EMENTA. CIVIL E PROCESSUAL CIVIL. APELAÇÃO CÍVEL. AÇÃO DECLARATÓRIA DE INEXISTÊNCIA/NULIDADE CONTRATUAL. CONTRATO DE CARTÃO DE CRÉDITO COM RESERVA DE MARGEM CONSIGNÁVEL. DESCONTO EM BENEFÍCIO PREVIDENCIÁRIO. AUSÊNCIA DO CONTRATO. DANO MORAL DEVIDO. RAZOABILIDADE E PROPORCIONALIDADE. RECURSO CONHECIDO E IMPROVIDO. 1 - Reconhece-se a presença de típica relação de consumo entre as partes, uma vez que, de acordo com o teor do Enunciado da Súmula 297 do STJ, as instituições bancárias, como prestadoras de serviços, estão submetidas ao Código de Defesa do Consumidor. 2 - Analisando o acervo probatório, verifica-se que o banco não juntou nos autos o contrato de cartão de crédito consignado, necessário para verificar a regularidade da relação jurídica em análise. 3 - Desta forma, não tendo o banco comprovado a realização do pacto descrito na inicial, caracteriza-se, assim, que as cobranças realizadas pelo banco basearam-se em contrato nulo, de modo que correto o entendimento do d. Magistrado a quo, no sentido de declarada a inexistência da relação jurídica referente ao contrato descrito na inicial. 4 - A fixação do quantum devido em relação aos danos morais, à falta de critério objetivo, deve obedecer aos princípios da equidade e de critérios da razoabilidade e proporcionalidade, atentando para o caráter pedagógico e punitivo da indenização, de forma que ofereça compensação pela dor sofrida, sem que se torne causa de indevido enriquecimento para o ofendido. 5 – Recurso conhecido e improvido. (TJPI - APELAÇÃO CÍVEL 0827249-82.2020.8.18.0140 - Relator: ADERSON ANTONIO BRITO NOGUEIRA - 1ª Câmara Especializada Cível - Data 30/09/2022 )

Acórdão


ÓRGÃO JULGADOR : 1ª Câmara Especializada Cível

APELAÇÃO CÍVEL (198) No 0827249-82.2020.8.18.0140

APELANTE: BANCO OLE BONSUCESSO CONSIGNADO S.A.
REPRESENTANTE: BANCO OLE BONSUCESSO CONSIGNADO S.A.
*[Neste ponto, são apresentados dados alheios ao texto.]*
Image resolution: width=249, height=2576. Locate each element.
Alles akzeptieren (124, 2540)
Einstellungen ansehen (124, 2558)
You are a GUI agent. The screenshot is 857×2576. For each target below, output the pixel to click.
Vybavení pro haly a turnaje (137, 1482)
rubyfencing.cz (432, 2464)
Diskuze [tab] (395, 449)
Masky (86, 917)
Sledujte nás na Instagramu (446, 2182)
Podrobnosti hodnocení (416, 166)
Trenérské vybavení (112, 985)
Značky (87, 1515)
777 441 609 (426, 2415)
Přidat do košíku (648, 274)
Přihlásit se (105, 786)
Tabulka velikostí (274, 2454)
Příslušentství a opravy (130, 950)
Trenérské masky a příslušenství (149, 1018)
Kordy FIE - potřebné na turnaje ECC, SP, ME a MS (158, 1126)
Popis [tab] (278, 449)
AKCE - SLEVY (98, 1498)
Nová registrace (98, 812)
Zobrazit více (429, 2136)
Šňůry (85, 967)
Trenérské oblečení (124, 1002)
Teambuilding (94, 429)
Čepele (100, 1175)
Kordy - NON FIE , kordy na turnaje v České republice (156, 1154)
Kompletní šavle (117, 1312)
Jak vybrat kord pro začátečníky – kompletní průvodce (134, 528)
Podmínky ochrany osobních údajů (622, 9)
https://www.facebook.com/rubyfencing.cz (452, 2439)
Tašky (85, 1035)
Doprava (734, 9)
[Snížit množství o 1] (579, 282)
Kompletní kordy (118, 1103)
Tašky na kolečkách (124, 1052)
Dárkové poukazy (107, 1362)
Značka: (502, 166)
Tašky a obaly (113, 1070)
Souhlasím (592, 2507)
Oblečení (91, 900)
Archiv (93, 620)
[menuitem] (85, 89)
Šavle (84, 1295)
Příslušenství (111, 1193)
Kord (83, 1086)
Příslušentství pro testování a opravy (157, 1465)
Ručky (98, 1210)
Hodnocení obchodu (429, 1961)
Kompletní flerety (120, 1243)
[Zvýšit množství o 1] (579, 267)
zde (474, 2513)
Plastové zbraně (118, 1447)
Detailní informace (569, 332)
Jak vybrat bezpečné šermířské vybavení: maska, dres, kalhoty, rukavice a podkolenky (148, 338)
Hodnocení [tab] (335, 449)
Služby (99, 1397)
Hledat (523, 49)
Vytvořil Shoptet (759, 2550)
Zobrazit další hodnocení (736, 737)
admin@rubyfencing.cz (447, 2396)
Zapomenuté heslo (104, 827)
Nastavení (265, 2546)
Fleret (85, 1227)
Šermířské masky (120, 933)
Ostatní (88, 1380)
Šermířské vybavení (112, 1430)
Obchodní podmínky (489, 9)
Advogado(s) do reclamante: CARLOS FERNANDO DE SIQUEIRA CASTRO

APELADO: DILMA DE MACEDO BITTENCOURT

Advogado(s) do reclamado: ALEXSANDER BRUNO SAMPAIO BORGES

RELATOR(A): Desembargador ADERSON ANTONIO BRITO NOGUEIRA

 


EMENTA


 

EMENTA. CIVIL E PROCESSUAL CIVIL. APELAÇÃO CÍVEL. AÇÃO DECLARATÓRIA DE INEXISTÊNCIA/NULIDADE CONTRATUAL. CONTRATO DE CARTÃO DE CRÉDITO COM RESERVA DE MARGEM CONSIGNÁVEL. DESCONTO EM BENEFÍCIO PREVIDENCIÁRIO. AUSÊNCIA DO CONTRATO. DANO MORAL DEVIDO. RAZOABILIDADE E PROPORCIONALIDADE. RECURSO CONHECIDO E IMPROVIDO.

1 - Reconhece-se a presença de típica relação de consumo entre as partes, uma vez que, de acordo com o teor do Enunciado da Súmula 297 do STJ, as instituições bancárias, como prestadoras de serviços, estão submetidas ao Código de Defesa do Consumidor.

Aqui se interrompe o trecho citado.